PPG, Haley-Greer Play Big Roles at the George W. Bush Presidential Center

The challenge was to not only give the building the kind of aesthetically-pleasing appearance befitting a former American president, but to do so with the environment and energy savings in mind.

Freedom Plaza (pre field finish)

Freedom Plaza (photo courtesy of the Foundation PM)

Officials from PPG Industries and Dallas-based Haley-Greer Inc. had a specific plan in mind for just that when charged with helping in the construction of the recently-opened George W. Bush Presidential Center in Dallas. It took all hands on deck to pull off the massive undertaking honoring the nation’s 43rd president.

“I had like every metal or wood known to man on this job,” says Jason Wroblewski, the senior project manager for Haley-Greer, the project’s contract glazier. “It consumed my life for some two-and-a-half years.”

The New York-based firm of Robert A.M. Stern designed the George W. Bush Presidential Center.

PPG’s Solarban 70XL Starphire® glass was the low-E glass chosen to reduce the center’s energy consumption with its great balance of transparency and solar control. Its sleek look made it a perfect fit for the honoring.

“It’s a classical kind of look that integrates with new design features,” says Glenn Miner, PPG’s director of construction flat glass business unit. “It worked quite well with the architect.”

The Leadership in Energy and Environmental Design (LEED®) platinum-certified George W. Bush Presidential Center has proven a big hit since opening on May 1.

That was just the idea, Minor says.

“When you’re working on a project like a presidential library,” he says, “you want it to be perfect.”

Made with a triple-silver coating on a low-iron glass substrate, Solarban 70XL Starphire glass helps maintain a comfortable climate inside the center without compromising light transmission, Minor says.

In a standard 1-inch insulating glass unit, the Solarban 70XL Starphire glass has visible light transmittance (VLT) of 64 percent and a solar heat gain coefficient (SHGC) of 0.27 that produces a favorable light-to-solar gain (LSG) ratio of 2.37.

“This project needed to go green,” says Lisa Li, PPG’s Texas-based national architectural manager.

The Solarban 70XL Starphire glass used for the project was made at PPG’s factory in Carlisle, Pa., but coated in Texas, Minor says.

Though it can be found throughout the entire center, the Solarban 70XL Starphire glass is featured prominently in the center’s central orientation point in Freedom Hall, which is topped by a 67-foot, 50-by-50-foot glass and limestone lantern. Solarban 70XL Starphire glass enables daylight from the lantern to flood the core of the building and to appear as a soft-glowing beacon that is visible at night.

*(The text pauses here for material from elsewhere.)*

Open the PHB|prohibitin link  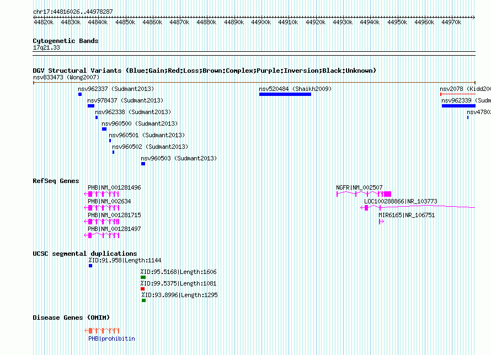coord(111,338)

Window Mark 118-120 interior view

photo courtesy of Jason Wroblewski

Haley-Greer’s work appeared never-ending at times to Wroblewski and his colleagues, but they persevered. The company’s biggest contribution to the center came in the form of the pre-glazed oversized exterior windows that came from Oldcastle BuildingEnvelope® (OBE). Wroblewski got ought both the metal and glass from OBE. He went to Hope’s Windows and Doors in Jamestown, N.Y. for the steel windows needed and to Ellison Custom Balanced Doors for the custom-made, bronzed and glass doors required for the center’s main entrance. Duratherm Windows were used on the interior wooden windows.

Haley-Greer was also charged with installing the banked glass handrail near the September 11 monument inside the center.

Wroblewski admits to being initially intimidated at the gargantuan task to befall him, but he never shied from the challenge.